The chart shows the expected impact of commodity prices on inflation over the next 1.5 years. This is based on the assumption that commodity prices will not rise further. In fact, they are currently falling sharply. Although there is talk of shortages in the winter and the inhabitants of Germany and Switzerland are already being urged to save gas and energy, prices on the markets for oil and gas, but also wheat and corn, are really collapsing.
Since the high shortly after the outbreak of the war in Ukraine, oil is almost 30% lower, gas over 40%, corn 30% and wheat also over 40%. Most prices are only slightly higher than before the war broke out.
We find it difficult to interpret this market movement.

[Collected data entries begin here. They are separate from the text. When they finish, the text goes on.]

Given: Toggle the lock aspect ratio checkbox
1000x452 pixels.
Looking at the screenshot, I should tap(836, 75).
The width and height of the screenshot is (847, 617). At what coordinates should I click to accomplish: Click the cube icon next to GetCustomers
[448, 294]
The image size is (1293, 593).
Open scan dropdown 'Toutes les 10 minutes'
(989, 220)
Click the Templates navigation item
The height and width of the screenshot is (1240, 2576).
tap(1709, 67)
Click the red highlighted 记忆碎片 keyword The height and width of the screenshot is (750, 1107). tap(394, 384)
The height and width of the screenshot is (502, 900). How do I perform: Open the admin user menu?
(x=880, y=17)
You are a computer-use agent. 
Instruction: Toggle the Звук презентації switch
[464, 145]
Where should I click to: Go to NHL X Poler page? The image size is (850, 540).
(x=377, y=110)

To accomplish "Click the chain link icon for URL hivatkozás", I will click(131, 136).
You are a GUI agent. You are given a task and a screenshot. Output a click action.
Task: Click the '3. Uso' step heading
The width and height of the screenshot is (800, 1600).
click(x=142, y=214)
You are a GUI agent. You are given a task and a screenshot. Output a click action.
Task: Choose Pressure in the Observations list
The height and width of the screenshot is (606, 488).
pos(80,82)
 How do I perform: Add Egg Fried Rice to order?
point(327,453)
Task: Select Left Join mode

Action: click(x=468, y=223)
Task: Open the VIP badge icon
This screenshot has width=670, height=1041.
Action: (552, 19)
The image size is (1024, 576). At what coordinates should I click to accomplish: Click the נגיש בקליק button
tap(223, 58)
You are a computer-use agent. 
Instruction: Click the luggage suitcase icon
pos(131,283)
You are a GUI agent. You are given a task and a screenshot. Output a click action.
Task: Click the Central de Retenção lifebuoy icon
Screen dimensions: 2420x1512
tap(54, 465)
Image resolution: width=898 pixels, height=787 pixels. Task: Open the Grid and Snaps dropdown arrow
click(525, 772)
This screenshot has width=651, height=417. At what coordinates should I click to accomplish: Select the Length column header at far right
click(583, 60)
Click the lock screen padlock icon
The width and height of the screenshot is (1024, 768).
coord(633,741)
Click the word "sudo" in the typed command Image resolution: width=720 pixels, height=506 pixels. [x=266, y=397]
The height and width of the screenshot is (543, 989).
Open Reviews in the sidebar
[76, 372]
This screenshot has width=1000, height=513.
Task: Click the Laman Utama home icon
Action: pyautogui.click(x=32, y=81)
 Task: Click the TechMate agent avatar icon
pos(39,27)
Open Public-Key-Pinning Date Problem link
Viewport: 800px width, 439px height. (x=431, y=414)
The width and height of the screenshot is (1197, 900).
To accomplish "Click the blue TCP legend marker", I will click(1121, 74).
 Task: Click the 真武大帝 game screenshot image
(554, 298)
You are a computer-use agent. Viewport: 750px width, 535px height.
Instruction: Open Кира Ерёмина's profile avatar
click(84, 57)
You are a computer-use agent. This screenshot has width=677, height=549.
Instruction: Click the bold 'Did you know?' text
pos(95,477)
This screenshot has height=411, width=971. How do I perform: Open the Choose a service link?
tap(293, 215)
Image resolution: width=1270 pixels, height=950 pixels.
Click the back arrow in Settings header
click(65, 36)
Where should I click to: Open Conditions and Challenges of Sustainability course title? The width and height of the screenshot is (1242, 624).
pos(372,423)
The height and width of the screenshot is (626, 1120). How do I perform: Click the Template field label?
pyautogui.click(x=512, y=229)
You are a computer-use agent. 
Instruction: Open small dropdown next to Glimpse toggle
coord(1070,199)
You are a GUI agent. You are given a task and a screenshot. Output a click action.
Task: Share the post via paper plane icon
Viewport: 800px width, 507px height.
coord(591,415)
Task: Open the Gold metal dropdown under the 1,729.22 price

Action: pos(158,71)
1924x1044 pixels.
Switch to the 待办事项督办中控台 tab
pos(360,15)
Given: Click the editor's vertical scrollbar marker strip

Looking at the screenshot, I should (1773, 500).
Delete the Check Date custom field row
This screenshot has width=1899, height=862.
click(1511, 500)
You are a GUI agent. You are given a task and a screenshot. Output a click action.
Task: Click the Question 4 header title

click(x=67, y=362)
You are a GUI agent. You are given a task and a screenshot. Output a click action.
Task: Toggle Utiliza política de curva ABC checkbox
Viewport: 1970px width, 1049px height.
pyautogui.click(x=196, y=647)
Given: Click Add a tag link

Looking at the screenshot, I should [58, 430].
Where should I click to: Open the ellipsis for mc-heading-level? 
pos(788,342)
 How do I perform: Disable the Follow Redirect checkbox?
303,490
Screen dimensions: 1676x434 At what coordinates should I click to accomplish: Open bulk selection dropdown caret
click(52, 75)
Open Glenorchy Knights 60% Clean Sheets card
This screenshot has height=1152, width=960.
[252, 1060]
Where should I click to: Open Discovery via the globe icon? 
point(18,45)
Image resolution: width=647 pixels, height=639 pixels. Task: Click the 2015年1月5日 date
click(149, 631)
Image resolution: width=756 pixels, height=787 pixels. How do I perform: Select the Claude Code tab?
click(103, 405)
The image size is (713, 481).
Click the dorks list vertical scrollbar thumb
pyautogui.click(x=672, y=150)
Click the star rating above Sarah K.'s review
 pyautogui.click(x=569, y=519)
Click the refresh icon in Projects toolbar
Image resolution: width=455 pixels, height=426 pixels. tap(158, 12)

Is it only a short term movement, because the supply volumes are not as low as expected or is it a sign, for peace negotiations already running in the background?
How long do bear markets last?
Many investors are looking with concern at their portfolios as they have declined sharply in value. Since 2009, both the stock and bond markets have gone almost exclusively up. Investors are simply no longer used to declining markets, known as bear markets in technical jargon. How should the current downward movement be classified historically?
The chart shows how the stock market behaved 12 months before a peak and 36 months after. The range of all dips and recoveries is highlighted in color. The dotted line shows a small bear market (top) and no recession (bottom) and the thick line shows a large bear market (top) and a recession (bottom).
In the upper part of the chart, it can be seen that a small bear market leads to an average slump of 20%, and a large bear market leads to a slump of 40%. The current downward movement therefore corresponds to a small bear market. In the worst case, however, it goes down another 20%.
In the lower part of the chart, you can see how the markets behaved if, after the 20% correction, the economy recovered or if there was a recession. If the economy recovers now, we can expect stock markets to rise, but if a recession now follows, the stock market may fall even further.
Every published figure that gives an indication of the state of the economy is currently highly regarded and interpreted on the stock markets. The most important figure, GDP growth in the USA, will be published on July 28. In the coming weeks, many companies will publish their business results for the second quarter. These could provide a first insight into what we can expect on July 28.
The chart shows the gross margins of the 1000 largest companies in the USA in light blue and consumer confidence in dark blue. The two indicators have been running in lockstep since 1995. Since the indicators were first measured, they have never gone in opposite directions for so long.
Given the high inflation and wage increases, margins should actually be falling quite sharply, which would be bad for the stock market. But consumer confidence is so negative that it can almost only get better, which would be positive for the stock market.
Here, too, we find it difficult to come up with a conclusive interpretation. But the chart shows impressively that after Covid and now with the war in Ukraine, the economy has not yet found its "old" balance. This leads to uncertainties and further high fluctuations on the markets.